[Document segment]

One of Canada's top promoters of pipelines, Saskatchewan Premier Brad Wall, steered clear of talking about safety issues on Wednesday as he emerged to address a growing environmental and economic catastrophe in his province.

Speaking to reporters for only the second time since a major pipeline spill was reported one week earlier, Wall said he was “a little hesitant” to answer a question about the safety of transporting fossil fuels. Instead, Wall said he wanted to focus on ensuring that there was an adequate response to the leak on a Husky Energy pipeline in the central part of Saskatchewan.

But Wall was critical about the oil company's response.

"There’s been a spill. And people are without water in Saskatchewan," Wall said. "No I'm not satisfied. I don’t think anybody should be. I don’t think Husky’s satisfied. They better not be.”

The leak, on the Calgary-based Husky's pipeline, has spilled up to 250,000 litres or 1,572 barrels near the town of Maidstone in the Canadian prairie province. Some of the heavy oil mixture spread along the North Saskatchewan River putting one town under a state of emergency and another facing threats to its drinking water supply for the next two months.

The incident has already been cited by environmental activists warning about the dangers of accepting other pipeline projects such as TransCanada Corp.'s cross-Canada Energy East proposal. Conflicting statements raising questions about whether the company took hours to respond to the leak have also prompted criticism and skepticism from environmentalists.

[/Document segment]
[Provided data]

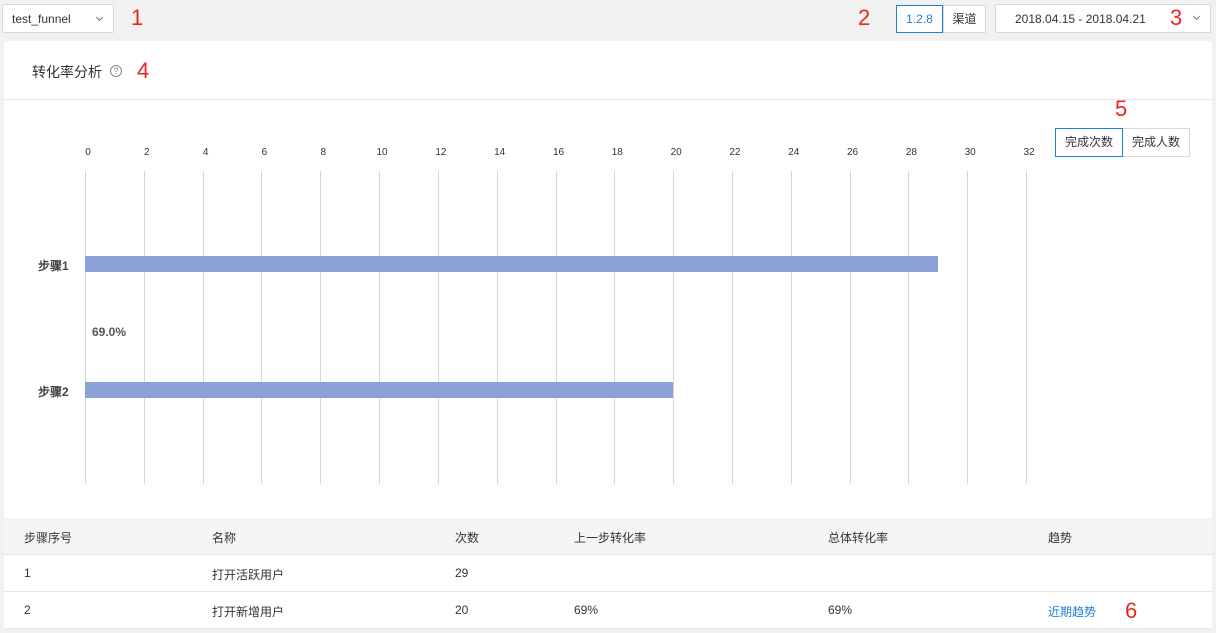 This screenshot has width=1216, height=633. Describe the element at coordinates (676, 152) in the screenshot. I see `x-tick-label: 20` at that location.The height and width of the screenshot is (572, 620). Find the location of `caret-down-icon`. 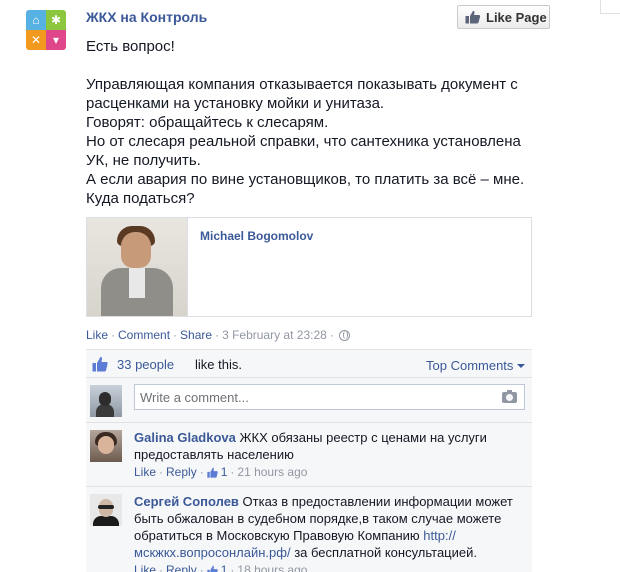

caret-down-icon is located at coordinates (522, 366).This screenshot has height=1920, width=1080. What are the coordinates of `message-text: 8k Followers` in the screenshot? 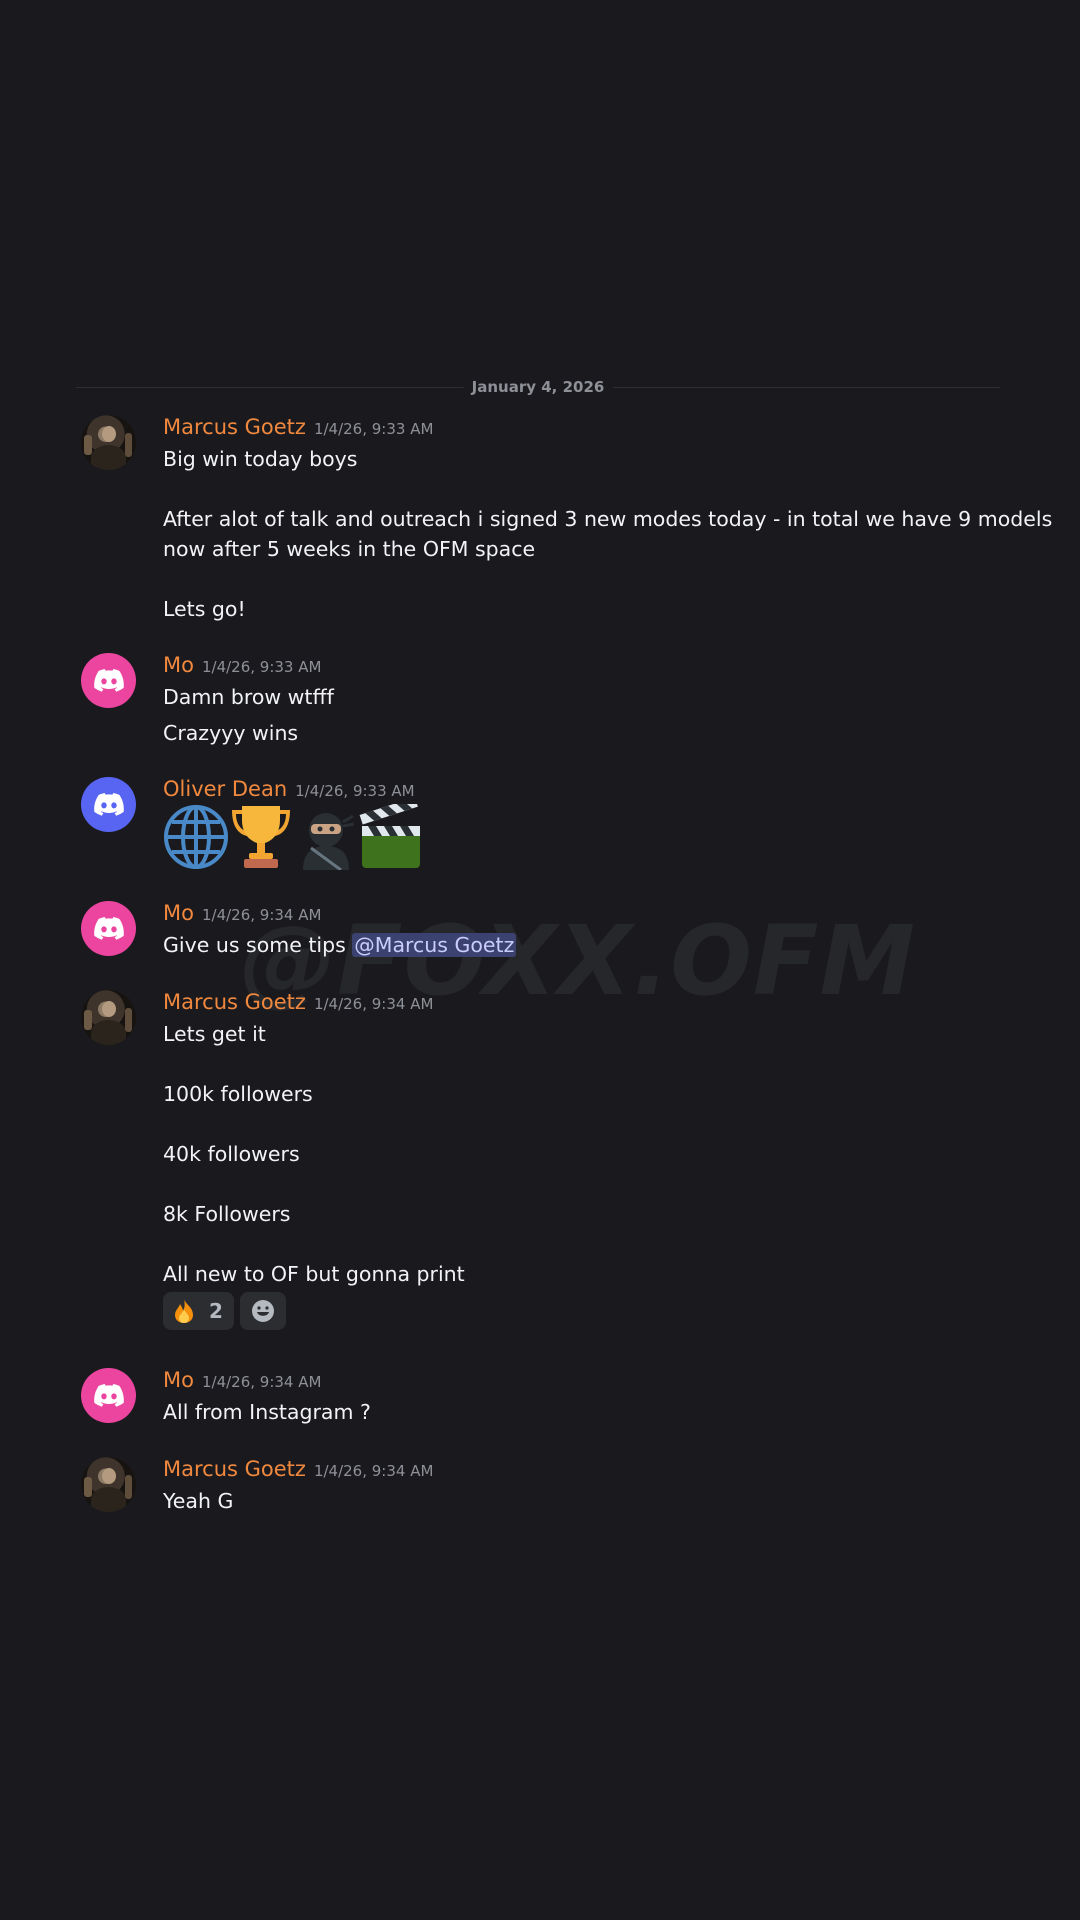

[/Provided data]

__Tasks to complete__.
1. Answer these about the article on the Saskatchewan pipeline spill:
(a) Which company's pipeline leaked?
(b) How much oil is the leak said to have spilled?
(c) Which other pipeline proposal have environmental activists brought up in their warnings?
2. Pick up the article on the Saskatchewan pipeline spill after its last sentence and keep writing it.

__Responses by item number__.
1.
(a) Husky Energy, a Calgary-based company.
(b) Up to 250,000 litres, or 1,572 barrels.
(c) TransCanada Corp.'s cross-Canada Energy East proposal.

2.
In recent months, Wall has been one of the strongest voices in Canadian politics pushing for construction of new pipelines, which he says are urgently needed to create jobs and provide a boost to the country's slumping oil and gas industry.

Several industry stakeholders and government officials, including Alberta's NDP Premier Rachel Notley, have maintained that pipelines are safe, but Wall preferred to avoid the topic on Wednesday as he was pressed by reporters.

He also criticized news coverage from the previous week, suggesting that some media outlets had taken comments he made on Friday out of context by reporting that he was promoting pipelines in the wake of the spill. He said these journalists had not provided adequate context about him expressing concerns about the impacts of the spill, and that he wanted to avoid further confusion.

"We’ll get into the debate about pipelines versus rail or how we move oil across this country at a later date,” Wall said in Regina.

“The first duty is to respond, to make sure people have potable water. That’s got to be the immediate response for all of us.”

Wall, who is scheduled to visit the affected communities on Thursday, said Husky should take responsibility for covering revenues lost by local businesses - such as laundromats and car washes which can't operate due to water use restrictions - as a result of the pipeline spill.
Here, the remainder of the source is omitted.